En mi pasear vespertino por los senderos de esta puesta del sol me acompaña sonriente el perro. Nunca dejaré de sorprenderme de la fidelidad eterna de mi perro, siempre atento, presto a mi soledad, dispuesto a cualquier estrambótico capricho mío: decirle "adiós, hasta mañana" al querido astro.
Mi perro, como las plantaciones de moreras que escoltan mi caminar hacia el ocaso, están ahí, siempre a mi alcance.

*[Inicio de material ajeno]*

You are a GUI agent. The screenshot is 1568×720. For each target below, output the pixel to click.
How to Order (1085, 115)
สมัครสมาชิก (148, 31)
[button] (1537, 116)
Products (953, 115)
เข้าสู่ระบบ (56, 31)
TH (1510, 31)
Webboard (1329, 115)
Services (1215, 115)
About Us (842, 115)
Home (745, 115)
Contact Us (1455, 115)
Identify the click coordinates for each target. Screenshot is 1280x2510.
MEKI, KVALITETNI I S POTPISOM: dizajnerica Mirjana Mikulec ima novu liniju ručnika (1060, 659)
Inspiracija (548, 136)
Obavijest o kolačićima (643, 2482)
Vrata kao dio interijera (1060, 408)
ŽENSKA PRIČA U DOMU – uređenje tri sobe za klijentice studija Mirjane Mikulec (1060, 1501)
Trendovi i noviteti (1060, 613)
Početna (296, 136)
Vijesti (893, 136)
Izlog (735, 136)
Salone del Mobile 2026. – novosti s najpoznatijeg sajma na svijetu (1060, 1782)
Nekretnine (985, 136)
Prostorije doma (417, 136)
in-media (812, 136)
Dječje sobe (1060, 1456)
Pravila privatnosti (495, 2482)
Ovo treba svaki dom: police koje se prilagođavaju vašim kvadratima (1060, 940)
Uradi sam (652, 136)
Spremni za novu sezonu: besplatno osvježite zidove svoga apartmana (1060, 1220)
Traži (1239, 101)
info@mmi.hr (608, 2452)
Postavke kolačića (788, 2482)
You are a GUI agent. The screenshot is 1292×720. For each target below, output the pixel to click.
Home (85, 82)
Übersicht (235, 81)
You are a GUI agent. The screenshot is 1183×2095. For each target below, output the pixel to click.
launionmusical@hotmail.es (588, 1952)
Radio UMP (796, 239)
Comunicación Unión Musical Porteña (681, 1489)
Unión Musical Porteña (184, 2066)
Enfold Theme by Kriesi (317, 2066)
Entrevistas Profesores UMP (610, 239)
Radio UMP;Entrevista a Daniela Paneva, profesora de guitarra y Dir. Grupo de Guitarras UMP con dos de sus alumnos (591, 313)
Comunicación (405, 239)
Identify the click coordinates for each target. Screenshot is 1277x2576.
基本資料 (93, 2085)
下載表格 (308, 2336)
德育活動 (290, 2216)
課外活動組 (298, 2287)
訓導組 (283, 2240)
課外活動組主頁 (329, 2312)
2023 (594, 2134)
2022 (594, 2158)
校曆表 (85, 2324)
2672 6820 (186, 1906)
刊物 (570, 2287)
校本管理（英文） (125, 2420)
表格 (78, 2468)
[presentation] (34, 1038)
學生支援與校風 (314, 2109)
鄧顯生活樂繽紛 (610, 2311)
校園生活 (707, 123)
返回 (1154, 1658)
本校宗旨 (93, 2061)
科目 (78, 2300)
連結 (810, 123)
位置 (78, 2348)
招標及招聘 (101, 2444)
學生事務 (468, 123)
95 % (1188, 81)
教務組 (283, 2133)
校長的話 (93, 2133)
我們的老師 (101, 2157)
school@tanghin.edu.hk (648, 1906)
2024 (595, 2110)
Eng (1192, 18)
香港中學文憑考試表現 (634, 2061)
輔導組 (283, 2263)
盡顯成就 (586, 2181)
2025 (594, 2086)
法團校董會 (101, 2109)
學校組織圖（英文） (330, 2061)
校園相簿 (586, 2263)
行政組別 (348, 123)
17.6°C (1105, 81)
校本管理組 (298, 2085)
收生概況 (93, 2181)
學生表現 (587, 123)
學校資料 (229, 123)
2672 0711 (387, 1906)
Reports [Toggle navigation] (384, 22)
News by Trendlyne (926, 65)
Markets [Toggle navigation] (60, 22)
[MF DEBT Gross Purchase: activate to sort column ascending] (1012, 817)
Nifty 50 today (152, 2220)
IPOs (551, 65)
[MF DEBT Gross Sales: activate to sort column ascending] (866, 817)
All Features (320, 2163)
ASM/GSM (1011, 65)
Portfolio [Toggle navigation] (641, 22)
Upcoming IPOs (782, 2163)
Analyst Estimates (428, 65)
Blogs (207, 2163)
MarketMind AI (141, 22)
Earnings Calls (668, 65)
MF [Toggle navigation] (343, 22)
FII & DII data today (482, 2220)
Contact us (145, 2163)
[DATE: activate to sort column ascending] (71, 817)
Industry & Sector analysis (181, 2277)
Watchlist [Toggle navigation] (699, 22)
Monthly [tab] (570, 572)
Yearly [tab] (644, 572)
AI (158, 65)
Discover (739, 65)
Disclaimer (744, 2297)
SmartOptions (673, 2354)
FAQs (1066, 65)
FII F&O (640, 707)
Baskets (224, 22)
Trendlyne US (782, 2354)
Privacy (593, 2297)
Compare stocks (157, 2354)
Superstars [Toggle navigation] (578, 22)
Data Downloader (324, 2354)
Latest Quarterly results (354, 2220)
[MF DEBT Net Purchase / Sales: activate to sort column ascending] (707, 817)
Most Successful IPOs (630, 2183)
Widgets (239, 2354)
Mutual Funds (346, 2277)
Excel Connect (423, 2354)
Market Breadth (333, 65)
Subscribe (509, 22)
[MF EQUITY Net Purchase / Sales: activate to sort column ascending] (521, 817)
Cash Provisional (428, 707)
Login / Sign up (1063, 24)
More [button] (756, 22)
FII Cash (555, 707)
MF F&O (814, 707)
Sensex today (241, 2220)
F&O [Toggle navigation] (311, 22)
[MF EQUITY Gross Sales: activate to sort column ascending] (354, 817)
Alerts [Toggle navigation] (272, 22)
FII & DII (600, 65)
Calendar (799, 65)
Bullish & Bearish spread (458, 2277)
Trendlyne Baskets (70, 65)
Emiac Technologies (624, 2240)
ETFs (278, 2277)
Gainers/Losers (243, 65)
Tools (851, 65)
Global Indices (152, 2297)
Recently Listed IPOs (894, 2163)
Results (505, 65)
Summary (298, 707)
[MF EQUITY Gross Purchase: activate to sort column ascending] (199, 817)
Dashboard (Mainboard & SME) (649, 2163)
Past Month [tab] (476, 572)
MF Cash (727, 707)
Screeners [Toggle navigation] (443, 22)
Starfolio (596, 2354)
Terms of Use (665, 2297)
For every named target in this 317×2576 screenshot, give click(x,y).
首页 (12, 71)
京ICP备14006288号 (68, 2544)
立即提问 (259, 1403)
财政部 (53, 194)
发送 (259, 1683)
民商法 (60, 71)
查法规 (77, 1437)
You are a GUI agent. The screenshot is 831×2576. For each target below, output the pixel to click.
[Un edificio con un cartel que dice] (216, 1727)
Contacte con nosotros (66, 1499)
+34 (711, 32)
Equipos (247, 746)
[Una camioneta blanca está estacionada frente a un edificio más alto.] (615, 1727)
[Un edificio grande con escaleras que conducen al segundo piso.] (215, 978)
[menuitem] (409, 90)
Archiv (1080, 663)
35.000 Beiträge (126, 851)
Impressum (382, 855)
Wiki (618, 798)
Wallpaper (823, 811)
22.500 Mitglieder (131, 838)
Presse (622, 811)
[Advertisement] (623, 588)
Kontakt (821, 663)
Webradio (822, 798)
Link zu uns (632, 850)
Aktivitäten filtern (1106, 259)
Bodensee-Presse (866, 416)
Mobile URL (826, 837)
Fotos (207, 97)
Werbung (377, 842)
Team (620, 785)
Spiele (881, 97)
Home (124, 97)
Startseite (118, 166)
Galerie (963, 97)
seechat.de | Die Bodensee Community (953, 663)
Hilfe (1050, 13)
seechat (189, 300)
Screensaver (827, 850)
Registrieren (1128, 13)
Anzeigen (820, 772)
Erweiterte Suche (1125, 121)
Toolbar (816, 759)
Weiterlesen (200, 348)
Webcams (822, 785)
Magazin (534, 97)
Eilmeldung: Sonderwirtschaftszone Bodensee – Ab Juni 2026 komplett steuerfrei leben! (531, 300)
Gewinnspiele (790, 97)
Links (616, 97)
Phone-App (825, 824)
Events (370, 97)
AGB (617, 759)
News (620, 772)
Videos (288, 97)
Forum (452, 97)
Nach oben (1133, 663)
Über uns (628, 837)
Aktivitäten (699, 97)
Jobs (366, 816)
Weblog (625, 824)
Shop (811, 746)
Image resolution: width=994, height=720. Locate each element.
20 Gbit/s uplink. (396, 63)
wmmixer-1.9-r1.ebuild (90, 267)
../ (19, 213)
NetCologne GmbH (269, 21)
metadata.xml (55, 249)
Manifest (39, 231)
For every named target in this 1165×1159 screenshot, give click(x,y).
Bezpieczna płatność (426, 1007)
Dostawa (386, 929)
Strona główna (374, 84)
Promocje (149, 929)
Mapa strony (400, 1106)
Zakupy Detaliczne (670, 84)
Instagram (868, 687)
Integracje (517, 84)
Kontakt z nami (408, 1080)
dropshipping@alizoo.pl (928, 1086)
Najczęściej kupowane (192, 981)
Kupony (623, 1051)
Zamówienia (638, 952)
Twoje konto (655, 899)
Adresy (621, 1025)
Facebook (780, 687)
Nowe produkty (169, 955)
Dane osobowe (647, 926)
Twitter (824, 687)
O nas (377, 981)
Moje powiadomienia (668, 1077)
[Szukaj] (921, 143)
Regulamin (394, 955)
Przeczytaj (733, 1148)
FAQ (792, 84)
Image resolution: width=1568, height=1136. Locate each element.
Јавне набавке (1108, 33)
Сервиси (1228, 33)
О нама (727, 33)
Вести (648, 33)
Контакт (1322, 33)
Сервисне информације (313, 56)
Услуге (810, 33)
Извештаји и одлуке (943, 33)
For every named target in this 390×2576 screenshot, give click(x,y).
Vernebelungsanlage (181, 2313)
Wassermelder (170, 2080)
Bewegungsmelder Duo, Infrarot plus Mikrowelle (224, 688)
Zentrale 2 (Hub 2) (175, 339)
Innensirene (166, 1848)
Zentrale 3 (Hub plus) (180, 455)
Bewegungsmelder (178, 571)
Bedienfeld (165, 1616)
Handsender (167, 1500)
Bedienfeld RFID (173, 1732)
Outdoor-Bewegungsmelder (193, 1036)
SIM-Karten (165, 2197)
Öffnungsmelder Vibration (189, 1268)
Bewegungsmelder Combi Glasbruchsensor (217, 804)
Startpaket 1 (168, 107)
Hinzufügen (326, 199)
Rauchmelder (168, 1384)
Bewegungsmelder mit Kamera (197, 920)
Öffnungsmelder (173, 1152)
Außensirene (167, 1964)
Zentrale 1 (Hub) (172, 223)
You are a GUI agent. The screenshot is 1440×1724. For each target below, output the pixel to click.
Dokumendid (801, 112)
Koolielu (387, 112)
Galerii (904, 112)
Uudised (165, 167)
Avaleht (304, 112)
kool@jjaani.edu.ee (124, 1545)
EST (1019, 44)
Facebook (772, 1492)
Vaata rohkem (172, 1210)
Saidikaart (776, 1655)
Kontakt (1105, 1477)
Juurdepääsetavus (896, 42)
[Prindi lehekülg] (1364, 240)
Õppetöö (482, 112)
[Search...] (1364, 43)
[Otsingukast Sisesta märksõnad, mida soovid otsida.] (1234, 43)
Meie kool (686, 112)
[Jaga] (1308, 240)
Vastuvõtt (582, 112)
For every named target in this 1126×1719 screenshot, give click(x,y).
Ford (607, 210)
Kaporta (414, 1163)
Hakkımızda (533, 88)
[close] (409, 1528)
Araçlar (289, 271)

Una vez alguien reprendió esta frágil ternura mía por los árboles y los animales. Dijo algo así:
"Amigo, encariñarse por un gato, la flor de una berenjena o la telaraña de un vulgar arácnido no deja de ser un claro síntoma de misoginia, enclaustramiento y homofobia. Tendrás que trabajarte si no quieres coger una paranoia".
Por eso, cuando noto este tonto encariñamiento mío por el reino de los animales y de las plantas, siento vergüenza por rebajarme a su irracionalidad y desenfreno. Y me digo: "no somos homologables. No es bueno exponer al contagio del instinto descerebrado de la fauna y de la flora el don intransferible de nuestra libertad singular y distinguida".
Los perros no saben de dignidad, ni decencia. No conocen el respeto. Se alimentan tan sólo de pan. "Cave canem" decían los antiguos latinos.
En este paseo de otoño, pienso que algunos "distingos" morales son más bien fruto de nuestra remarcada cultura por el engreído dicho clásico de que "el hombre es la medida de todas las cosas". ¡Mentira!
En esta tarde, entristecida por un sol que se oculta, no me siento más feliz que mi perro, ni más alegre que la pequeña flor de la berenjena que sobrepasa noviembre con la gracia y el desahogo que le confiere su recia personalidad.
El hombre hoy, descojonado de fobia, inseguridad y miedo, se lanza injustamente a la caza de su "homónimo", presume de razón, libertad y conciencia, y es tanta su cordura, juiciosidad y albedrío que nunca más distante se vio de las bondades del reino animal y vegetal.
Esta misma tarde, en Afganistán soldados americanos no se conforman con asesinar a unos pobres aborígenes, sino que además queman sus cadáveres para escarmiento y provocación de su fe musulmana. La mecha de un nuevo conflicto ya está encendida.
En el zoo de Bronx, junto a otros animales hay un cartel que dice:
”¡Precaución. No acercarse. Este es el animal más fiero que existe, el más cruel, el más sanguinario, el único capaz de destruir en masa a su propia especie!"
Junto al cartel hay un espejo que se refleja perfectamente la cara sorprendida de la persona que asustadiza acaba de leer este aviso.